My family life is going well. My mother is still working hard at finding an apartment for herself and me. My sister is still coming over quite often and I get to see Ivy quite a bit.. I just love little Ivy something about her just draws me to he. She has a lot of poential and she will do something great with her life. I hope that she never makes the same mistakes that me and her mother did. Lilly amazes me she is so smart, and she listens and knows everthing that is going on in the family. She is growing up so fast can you believe next month she will be four years old my how time flys. Dad is doing well his burner went on the frits this week and he has not been able to finish is dvds I wish I could give him the money, I wish I could give mom and dad all the money they need to take a holiday and what they gave up for oma in the last few months.
Oma is in a weird state these days mom and dad had to tell her that she is in a nursing home. That did not go over well at all. She was in such a bad state the other day and was misruable and she would not listen to anything I had to say. I wish that she would understand that mom and dad nor I can do it any more that they need to have a life too. I think Oma is a perfect place, plenty of care, good food, good people.. well if she would talk to them and most of all fine nurses and drs. I love her to death and if I had to this summer I would take care of her. I did not really want to but I would do anything to help out this family even if I had to give up my summer that would be fine.
Things at the church could never be better I am my most happiest when I am there. The people I work with are amazing, I am so excited to be working there and I feel it it a honour to be asked to work with Pastor Matt, there is no better person to be working with then him. I cannot get over some of the stuff that he has taught me over the years. Years that is funny do you believe it is 3 years this month that I have been at this church and 3 years in September that I have been surving in the Creative Arts Department and now look I have some of the best people to ever have the pleasure of working with.
Pastor Derek spoke an amazing message that I had the pleasure of editing in a long time. It has been a long while since we heard a good message like that from Pastor Derek in a long long time. I was so jellious when he left for Kiev and got to spend a month with Pastor Sunday that would be such an honour to spend a month following and learning from my mentor like that. I always wished I had half the ministry that even Pastor Matt or Derek have but I realized in the last little while that this was your destiny for them. I have my own destiny and my own ministry that you will make perfect. I just don’t know if I am worthy of it.

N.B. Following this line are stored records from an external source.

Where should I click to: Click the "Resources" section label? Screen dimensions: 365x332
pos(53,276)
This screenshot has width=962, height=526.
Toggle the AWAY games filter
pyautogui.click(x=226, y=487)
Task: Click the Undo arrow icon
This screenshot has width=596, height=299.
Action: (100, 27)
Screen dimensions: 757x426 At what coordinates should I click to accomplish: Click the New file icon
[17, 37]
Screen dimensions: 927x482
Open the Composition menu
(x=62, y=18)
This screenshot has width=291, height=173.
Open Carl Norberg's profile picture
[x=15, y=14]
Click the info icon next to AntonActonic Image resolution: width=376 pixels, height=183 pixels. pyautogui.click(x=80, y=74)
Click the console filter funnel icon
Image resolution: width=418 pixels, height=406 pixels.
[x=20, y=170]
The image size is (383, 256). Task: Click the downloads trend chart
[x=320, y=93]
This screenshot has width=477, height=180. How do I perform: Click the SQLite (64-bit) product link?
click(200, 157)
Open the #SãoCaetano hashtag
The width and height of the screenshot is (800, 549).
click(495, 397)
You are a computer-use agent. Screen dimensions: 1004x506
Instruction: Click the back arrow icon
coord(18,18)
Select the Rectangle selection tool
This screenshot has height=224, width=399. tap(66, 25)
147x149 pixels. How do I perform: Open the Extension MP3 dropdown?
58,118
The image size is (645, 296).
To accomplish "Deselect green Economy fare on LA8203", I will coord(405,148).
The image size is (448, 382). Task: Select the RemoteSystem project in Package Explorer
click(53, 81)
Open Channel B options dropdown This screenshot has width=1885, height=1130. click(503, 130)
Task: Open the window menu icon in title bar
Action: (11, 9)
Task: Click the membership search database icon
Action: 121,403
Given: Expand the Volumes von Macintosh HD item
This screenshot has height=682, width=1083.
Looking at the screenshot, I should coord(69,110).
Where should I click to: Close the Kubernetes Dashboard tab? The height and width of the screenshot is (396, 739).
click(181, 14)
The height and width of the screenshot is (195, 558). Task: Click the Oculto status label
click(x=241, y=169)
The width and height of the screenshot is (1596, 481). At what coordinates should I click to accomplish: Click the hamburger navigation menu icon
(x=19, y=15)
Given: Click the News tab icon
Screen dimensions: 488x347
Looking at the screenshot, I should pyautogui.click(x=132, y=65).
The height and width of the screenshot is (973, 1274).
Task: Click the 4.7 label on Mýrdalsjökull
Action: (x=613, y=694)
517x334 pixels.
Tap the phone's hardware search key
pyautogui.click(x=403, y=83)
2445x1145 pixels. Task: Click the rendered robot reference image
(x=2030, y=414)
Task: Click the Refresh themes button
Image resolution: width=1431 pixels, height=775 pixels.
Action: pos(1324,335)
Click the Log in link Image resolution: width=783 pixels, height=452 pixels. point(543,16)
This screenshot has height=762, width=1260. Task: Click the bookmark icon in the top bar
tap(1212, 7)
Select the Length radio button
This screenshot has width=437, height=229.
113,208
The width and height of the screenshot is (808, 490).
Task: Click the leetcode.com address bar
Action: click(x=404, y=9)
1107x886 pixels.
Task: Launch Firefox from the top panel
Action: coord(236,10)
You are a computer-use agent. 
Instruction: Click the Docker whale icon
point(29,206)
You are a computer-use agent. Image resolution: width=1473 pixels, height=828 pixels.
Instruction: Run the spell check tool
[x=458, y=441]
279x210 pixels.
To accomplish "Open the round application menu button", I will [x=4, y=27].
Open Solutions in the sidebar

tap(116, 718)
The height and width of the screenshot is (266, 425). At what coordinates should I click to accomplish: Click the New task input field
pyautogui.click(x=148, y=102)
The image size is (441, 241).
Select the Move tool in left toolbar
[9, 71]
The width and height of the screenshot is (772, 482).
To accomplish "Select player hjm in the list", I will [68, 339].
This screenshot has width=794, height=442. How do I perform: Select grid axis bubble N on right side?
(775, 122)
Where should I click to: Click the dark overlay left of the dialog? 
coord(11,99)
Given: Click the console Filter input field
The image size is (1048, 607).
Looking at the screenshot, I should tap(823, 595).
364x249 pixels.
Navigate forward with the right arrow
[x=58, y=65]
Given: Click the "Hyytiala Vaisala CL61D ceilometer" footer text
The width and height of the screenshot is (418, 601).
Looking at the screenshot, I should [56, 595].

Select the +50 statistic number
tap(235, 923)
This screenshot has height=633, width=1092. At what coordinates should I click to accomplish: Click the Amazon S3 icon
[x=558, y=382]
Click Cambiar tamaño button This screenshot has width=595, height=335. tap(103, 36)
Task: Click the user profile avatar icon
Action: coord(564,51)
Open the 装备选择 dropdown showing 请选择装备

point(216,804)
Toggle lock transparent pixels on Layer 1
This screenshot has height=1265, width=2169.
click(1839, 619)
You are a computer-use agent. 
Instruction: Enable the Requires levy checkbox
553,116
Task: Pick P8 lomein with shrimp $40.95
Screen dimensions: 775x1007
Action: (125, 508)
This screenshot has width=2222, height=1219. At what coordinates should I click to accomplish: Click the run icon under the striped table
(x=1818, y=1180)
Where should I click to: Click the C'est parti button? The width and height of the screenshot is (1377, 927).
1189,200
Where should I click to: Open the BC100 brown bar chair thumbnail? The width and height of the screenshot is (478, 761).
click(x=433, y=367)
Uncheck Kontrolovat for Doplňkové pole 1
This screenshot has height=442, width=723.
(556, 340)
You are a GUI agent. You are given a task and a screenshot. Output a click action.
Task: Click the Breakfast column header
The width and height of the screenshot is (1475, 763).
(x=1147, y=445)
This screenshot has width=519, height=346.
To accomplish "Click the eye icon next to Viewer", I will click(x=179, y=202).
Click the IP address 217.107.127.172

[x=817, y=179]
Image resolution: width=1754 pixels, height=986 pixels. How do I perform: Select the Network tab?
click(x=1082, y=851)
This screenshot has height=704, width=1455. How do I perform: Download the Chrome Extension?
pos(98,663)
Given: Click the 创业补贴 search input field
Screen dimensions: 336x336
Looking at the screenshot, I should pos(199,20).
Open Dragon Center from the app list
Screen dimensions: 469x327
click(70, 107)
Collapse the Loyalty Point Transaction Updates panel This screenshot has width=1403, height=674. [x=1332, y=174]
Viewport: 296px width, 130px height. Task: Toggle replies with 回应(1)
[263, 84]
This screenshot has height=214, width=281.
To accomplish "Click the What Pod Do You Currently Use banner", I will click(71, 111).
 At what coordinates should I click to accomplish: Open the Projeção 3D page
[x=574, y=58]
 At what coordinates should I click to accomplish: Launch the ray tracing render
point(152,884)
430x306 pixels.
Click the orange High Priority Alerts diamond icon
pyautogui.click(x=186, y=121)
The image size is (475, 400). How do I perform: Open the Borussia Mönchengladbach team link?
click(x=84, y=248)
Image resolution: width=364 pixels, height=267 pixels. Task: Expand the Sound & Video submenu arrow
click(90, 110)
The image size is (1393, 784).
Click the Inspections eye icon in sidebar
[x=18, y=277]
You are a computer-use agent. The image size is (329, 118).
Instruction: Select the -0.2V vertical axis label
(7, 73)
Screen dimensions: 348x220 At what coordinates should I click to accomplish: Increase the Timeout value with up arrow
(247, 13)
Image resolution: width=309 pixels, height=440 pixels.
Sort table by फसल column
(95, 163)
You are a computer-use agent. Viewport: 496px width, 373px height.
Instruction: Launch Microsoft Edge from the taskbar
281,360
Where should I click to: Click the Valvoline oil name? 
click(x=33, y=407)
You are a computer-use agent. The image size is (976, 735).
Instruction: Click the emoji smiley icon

Father God, I am feeling really down about myself in the last little while. I am really not happy with myself these days. I don’t think I can fight my strong holds any more I think it has gotten the best of me. I think some days I don’t have it in me. I want to fight it but it is so hard and with my disablilties and lack of money and even my lack of physical strength. I just wonder who I really am. Who you want me to be. I know that I have fullfilled one part of the destiny you have for me but… what is the rest of it? What is the next step? What do you want with me now? I am I worthy of the position that you have given me? What am I really doing? Each week I come in and hide in the back with the best people I have ever worked with. But I cannot get over how much you have given me.
Father I am scared I am afraid of the next step. I don’t know if I can do it. It is 1:00 am and I have not slept yet. I have been watching Touched By An Angel since 10:30 and loving it but really what is next? Why is it that with out my meds I cannot sleep and with my meds I sleep to much? I want to get up again at 5:00 am and rest in your presence and chat with you. I love our two hours each moring that we can get up and meet you, me and Ihop on God TV. Father forgive me for not making the time. Forgive me for not being the man that you called me to be. Let me be the best man I could ever be. Let me be the best example of a Man of God that I am called to. Let me be a living example for Lilly and Ivy and even be the best man I can be.
Father I know I am rambling as most of my prayer get but father let me ask you this… Please take care of my family expcially Oma and bless mom for all that she has and will do for this family. Bless Pastor Matt for all that he does in my life. As I close this letter thank you for being there for me. Thank you for letting me serve the kingdom and thank you for all that you have done.